Answer
See below:
Work Step by Step
(a)
The equation of parabola is\[y=a{{x}^{2}}+bx+c\]. The coefficient a determines the opening of the parabola.
In \[f\left( x \right)=-{{x}^{2}}-2x+3\], \[a=-1.\]
The parabola opens downward as the value of a is negative.
Hence, the provided parabola opens downward.
(b)
In the equation \[f\left( x \right)=-{{x}^{2}}-2x+3,\]\[a=-1\], \[b=-2\], and \[c=3.\]
So, x-coordinate is
\[\begin{align}
& x=\frac{-\left( -2 \right)}{2\left( -1 \right)} \\
& =-1
\end{align}\]
Substitute x value in the equation:
\[\begin{align}
& f\left( x \right)=-{{x}^{2}}-2x+3 \\
& =-{{1}^{2}}-2\left( -1 \right)+3 \\
& =4
\end{align}\]
So, the vertex is at \[\left( -1,4 \right).\]
(c)
To find x-intercepts, make\[y=0.\]
\[0=-{{x}^{2}}-2x+3\]
Solve the quadratic equation by factoring.
\[\begin{align}
& {{x}^{2}}+2x-3=0 \\
& {{x}^{2}}+3x-x-3=0 \\
& \left( x+3 \right)\left( x-1 \right)=0
\end{align}\]
So
\[\left( x+3 \right)=0\]or\[\left( x-1 \right)=0\]
\[x=-3\], \[x=1\]
So, the parabola passes through \[\left( 1,0 \right)\] and \[\left( -3,0 \right).\]
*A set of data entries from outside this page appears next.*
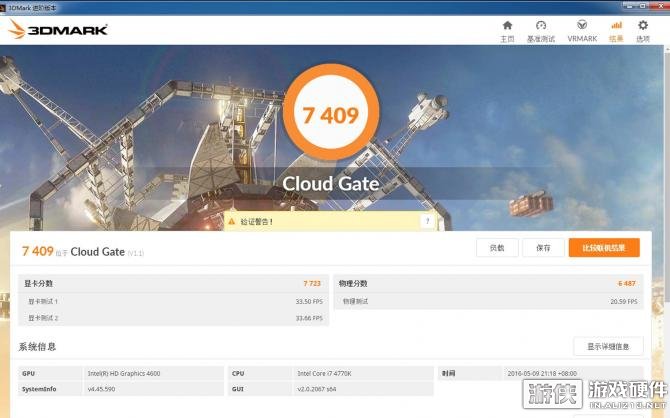The height and width of the screenshot is (418, 670).
Task: Select the 物理分数 physics score header row
Action: pyautogui.click(x=489, y=284)
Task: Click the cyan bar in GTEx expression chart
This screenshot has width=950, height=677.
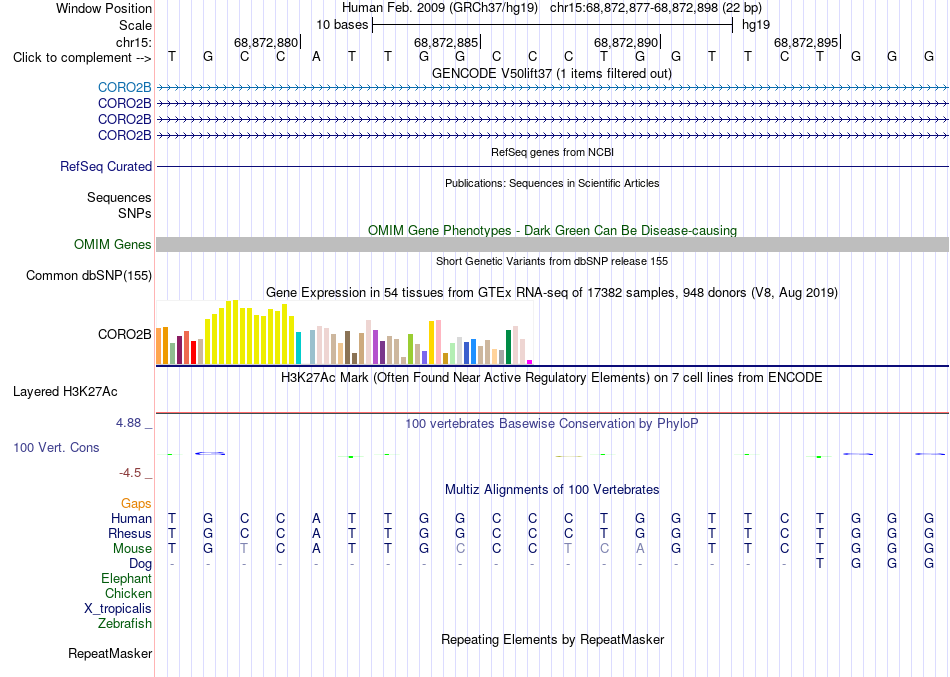Action: 298,348
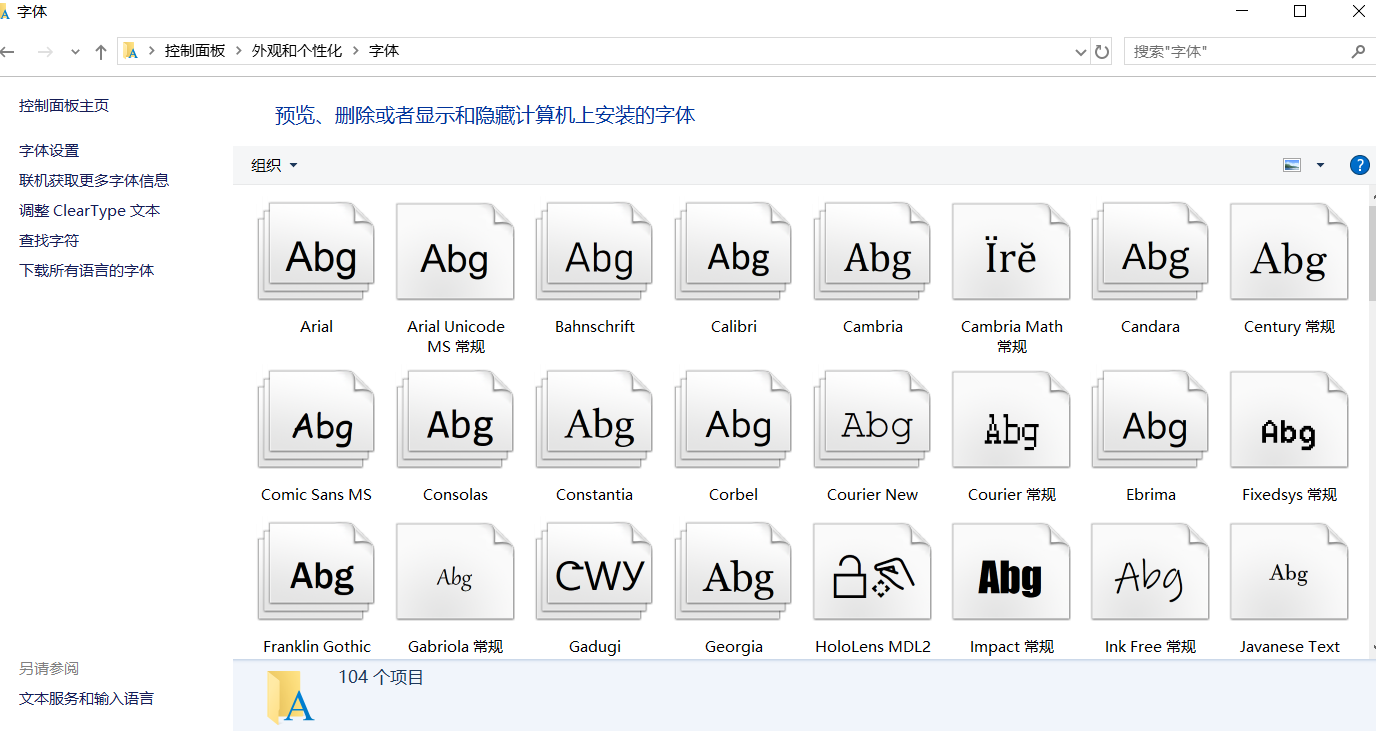The image size is (1376, 731).
Task: Select the Cambria Math font icon
Action: tap(1011, 254)
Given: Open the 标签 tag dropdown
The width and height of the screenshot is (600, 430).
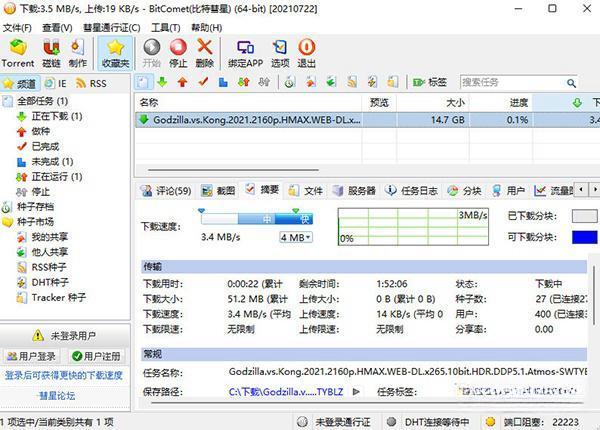Looking at the screenshot, I should coord(433,82).
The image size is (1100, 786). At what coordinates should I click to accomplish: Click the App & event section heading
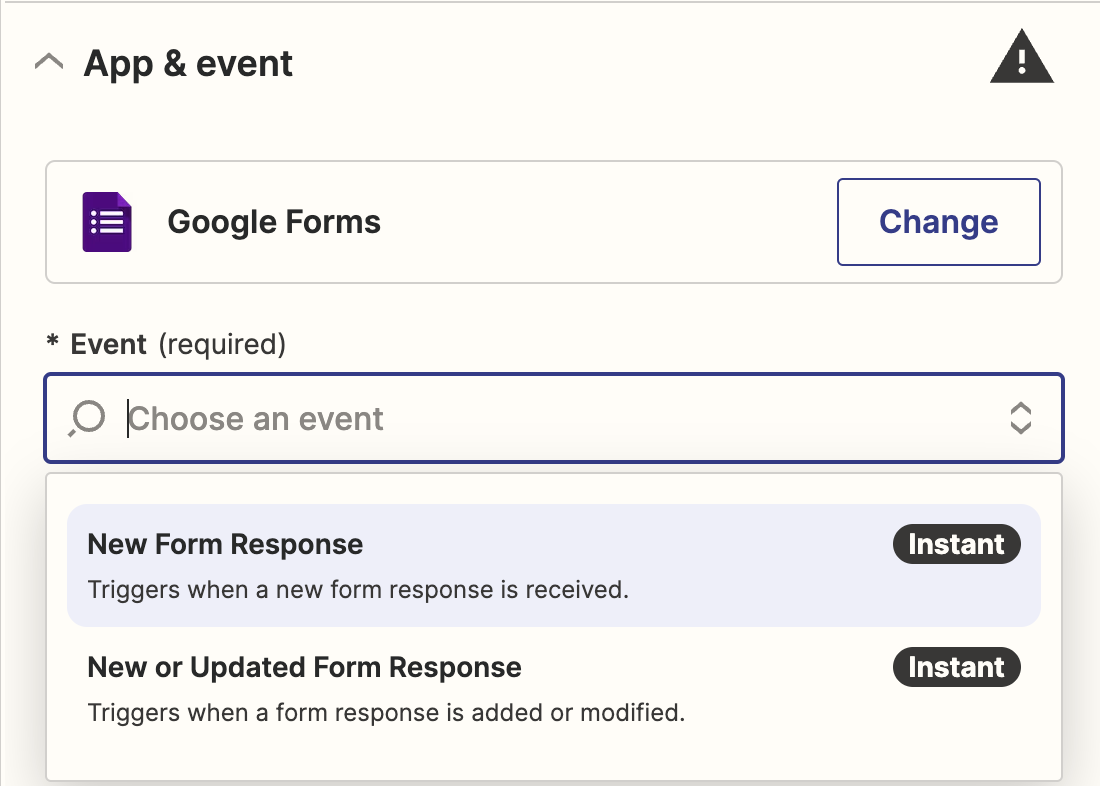tap(188, 64)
Hence,x-intercepts of the parabola are \[\left( 1,0 \right)\]and \[\left( -3,0 \right)\].
(d)
To find y-intercept, make \[x=0\].
\[\begin{align}
& y=-{{\left( 0 \right)}^{2}}-2\left( 0 \right)+3 \\
& =3
\end{align}\]
So
\[y=3\]
The parabola passes through \[\left( 0,3 \right).\]
Hence,y-intercept of the parabola is \[\left( 0,3 \right)\].